The newness of Dylan's music is its most beautiful quality to me. I mean this in three ways. First, as I said above, so many of his songs just don't age - they are alive whenever you play them. Second, Dylan refused to allow these songs to become self parodies, refused to allow himself to become bored by them and so when he played them live he would reinvent them. This could be maddening if you fell in love with the recorded version and then heard him play a song live that had only the lyrics in common. Often he made you hear a new life in the song that was concealed in the original.
The third aspect of the newness of Dylan's music is the most important to me. That is his constant reinvention as an artist and public figure. No one ever owned Dylan, no one ever had his number. Look at this video - at the 4:40 mark you get a sense of this (Dylan was probably the least friendly and most entertaining interview subject in music). He was interested in becoming ("he not busy being born is busy dying") and not resting on some image that he had conjured or that others perceived. His themes, his style, his concerns, his influences, his forums for expression, all of these were changing constantly and still are.

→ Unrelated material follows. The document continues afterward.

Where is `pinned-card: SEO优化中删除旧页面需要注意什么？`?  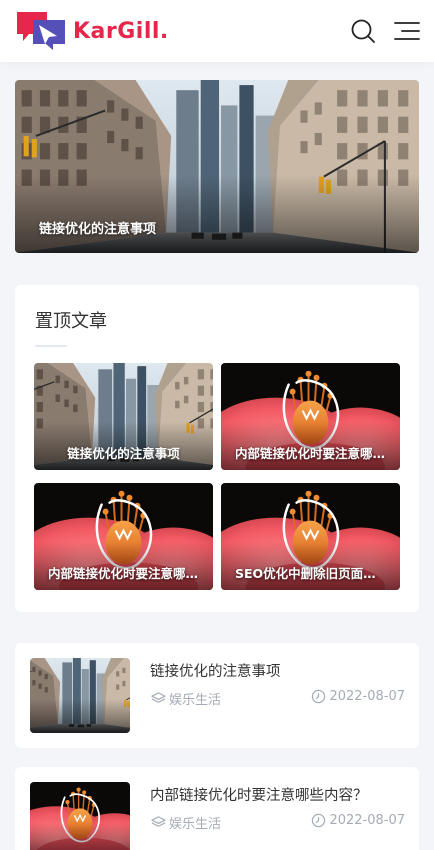 pinned-card: SEO优化中删除旧页面需要注意什么？ is located at coordinates (310, 536).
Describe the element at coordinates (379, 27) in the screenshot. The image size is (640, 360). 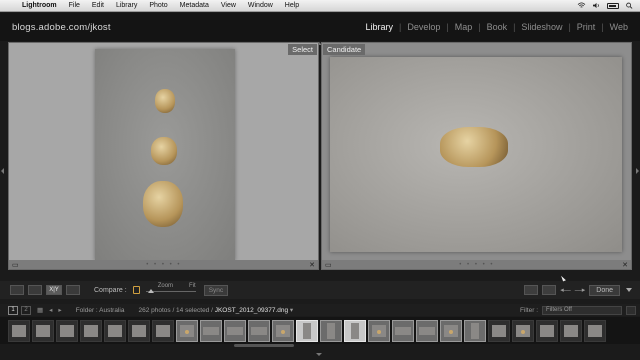
I see `module-library: Library` at that location.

This is powerful to me because I see it as a kind of spiritual striving (I'm not making claims about Dylan's spiritual life). We are challenged by Torah to reject faith in the idol of self, not to mistake the person we put out there for others to see with the truest being that no one else gets to see. And it is a Jewish struggle to constantly emerge and grow, and not be satisfied with what we have become already. There is always teshuvah to be made, always something new to become. In the yotzer prayer (recited every morning) we acknowledge God as the one who m'chadesh b'chol yom tamid ma'aseh bereishit, who renews the work of creation every day. That includes us. And in the second prayer of the Amidah we pray to God as m'chayei ha-metim, revives the dead, which I see as a prayer for ongoing spiritual life, an expression of fear of dying internally.
The Aish Kodesh taught that such ongoing renewal was an essential part of the Jewish spiritual struggle. If we don't do this, he writes (in Tzav v'Zeruz, #2), it is as if we are living in the body of a person who lived years ago, rather than living today. He interprets the phrase from Genesis 24:1 that Abraham was old, ba b'yamim, which is usually translated as "advanced in years" but very literally means "he came into his days" to mean that even in old age, Avraham was still becoming. This is the great life-affirming feature of Torah, that we are invested with a divine spark that has an eternally renewing power. So, for me, striving towards constant renewal and becoming, and avoiding the slow death of spiritual stagnation is essential to a life of mitzvah.
Pirkei Avot 5:25 says that at age seventy a person should achieve "fullness of years." That sounds a little too staid for Dylan, so my wish is that he keeps becoming Dylan in whatever way he needs to be.
Anyway, Happy Birthday Bob Dylan, and thank you.